Stored records:
▼▼▼

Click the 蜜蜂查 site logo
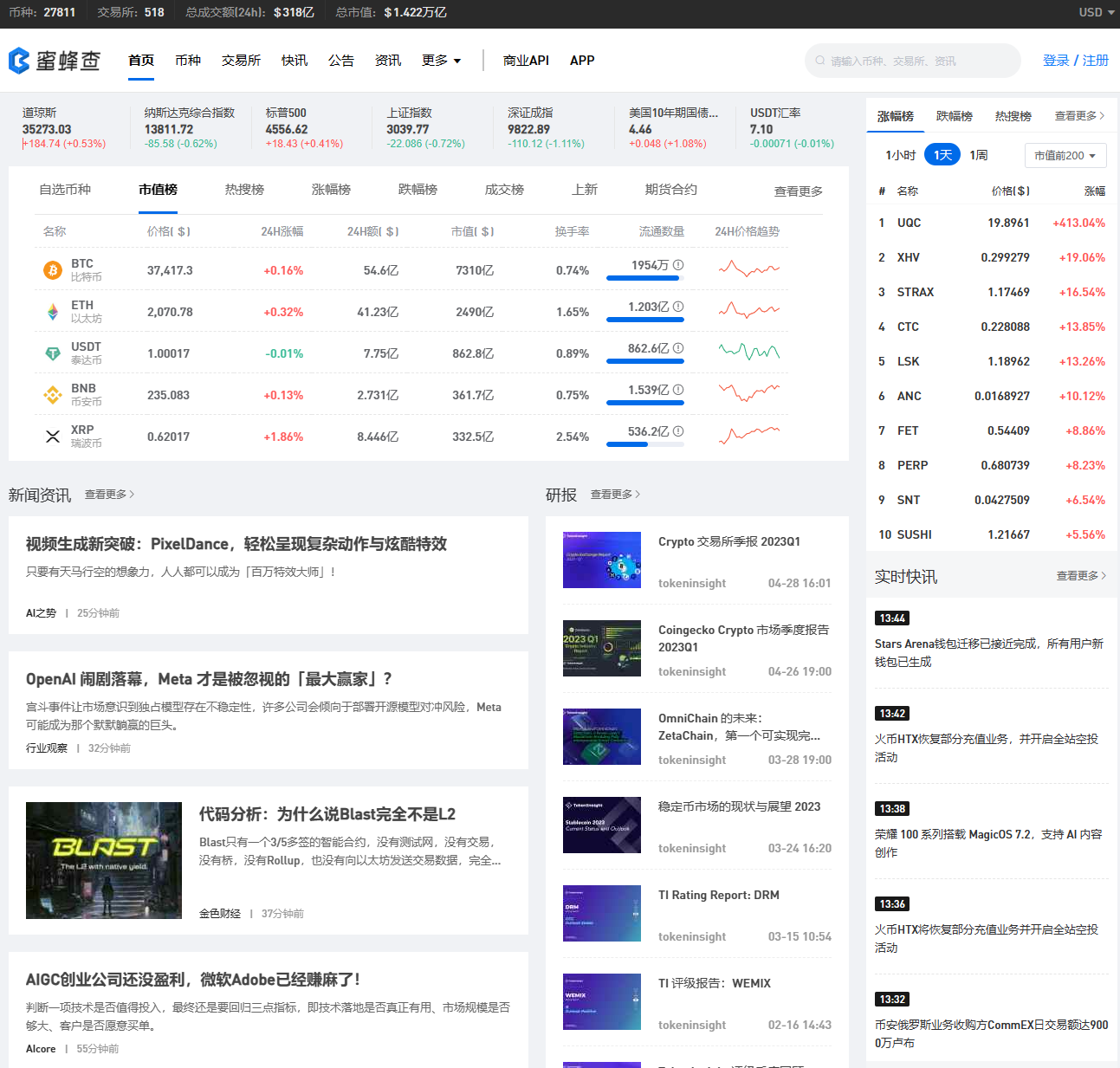pos(55,61)
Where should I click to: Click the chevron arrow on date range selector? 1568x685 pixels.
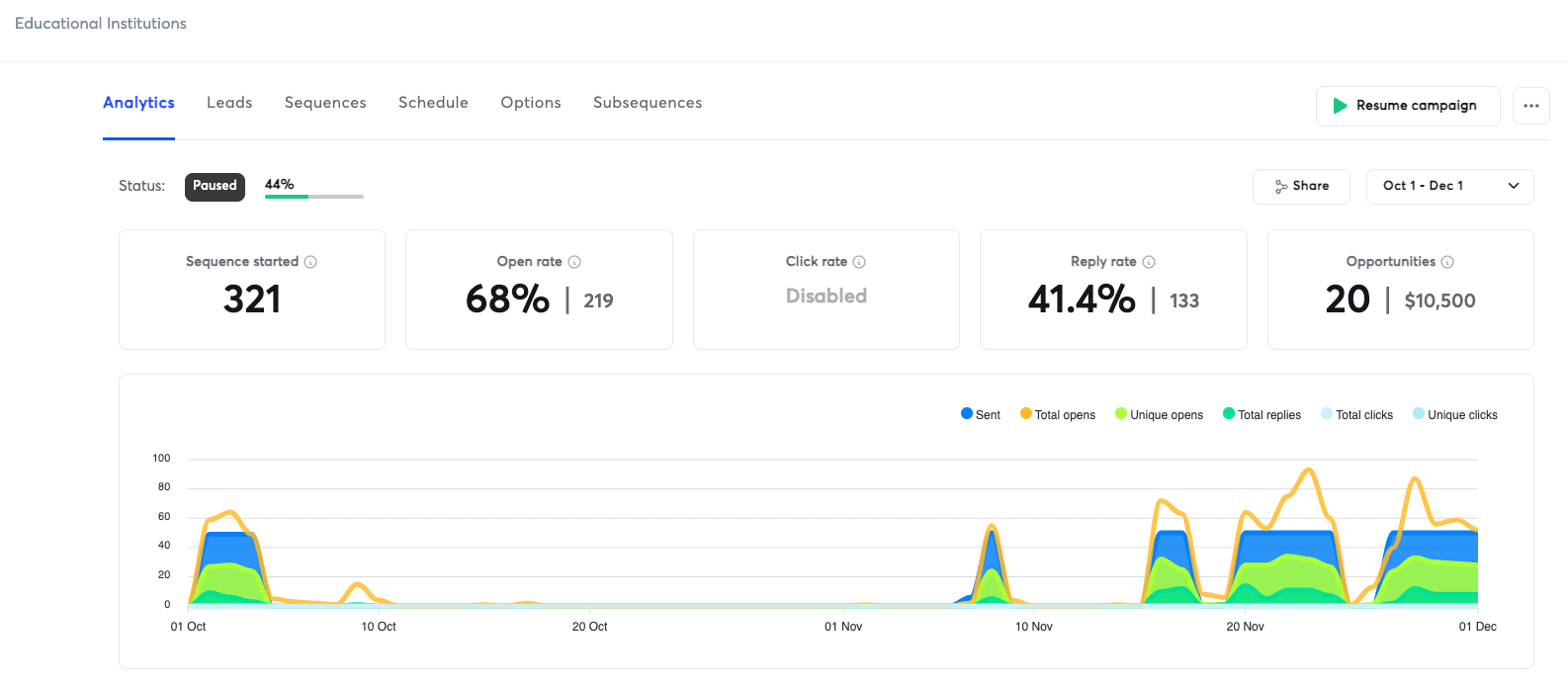pos(1513,186)
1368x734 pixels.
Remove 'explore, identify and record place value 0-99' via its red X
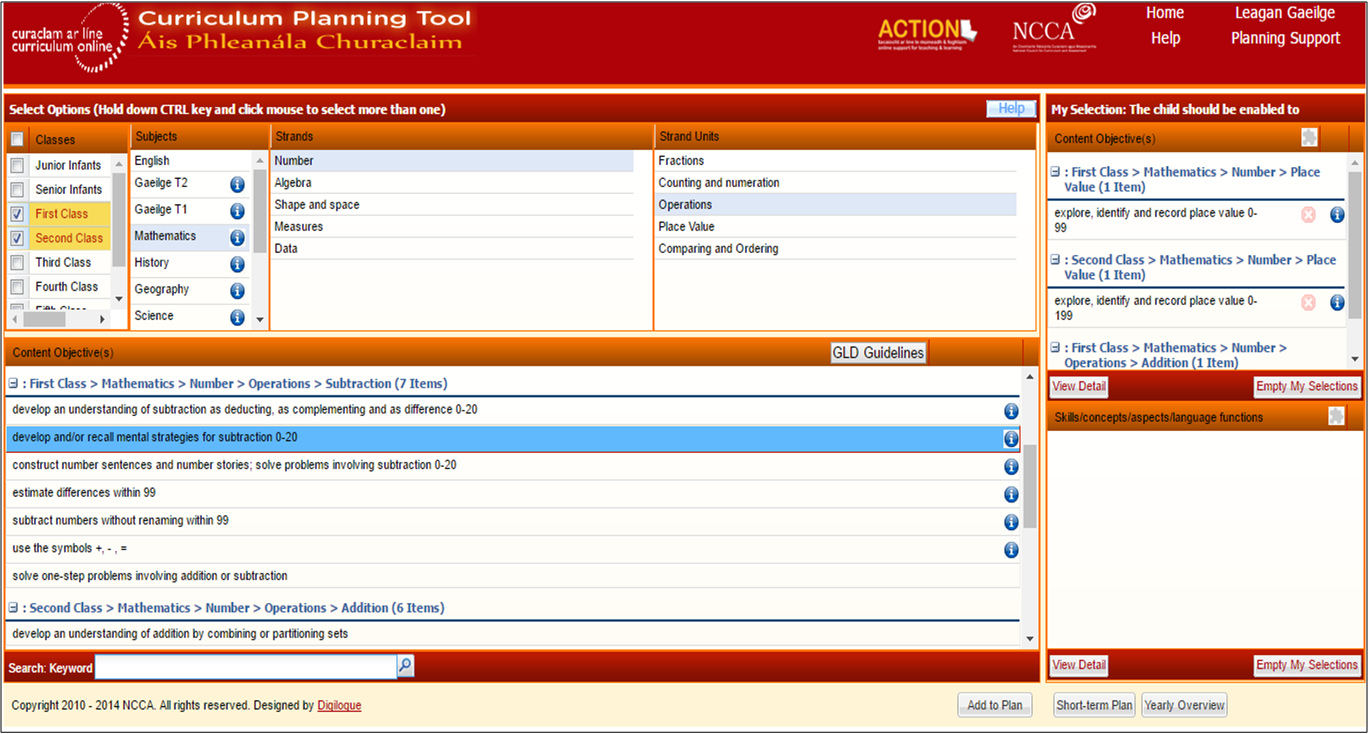tap(1308, 214)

▲▲▲

Copy each of the entries above precisely, and drop whatever pictures they hold.

**Problem solution:**
Click the 蜜蜂查 site logo
pos(55,61)
Where should I click to: Click the chevron arrow on date range selector? 1568x685 pixels.
pos(1513,186)
1368x734 pixels.
Remove 'explore, identify and record place value 0-99' via its red X
tap(1308, 214)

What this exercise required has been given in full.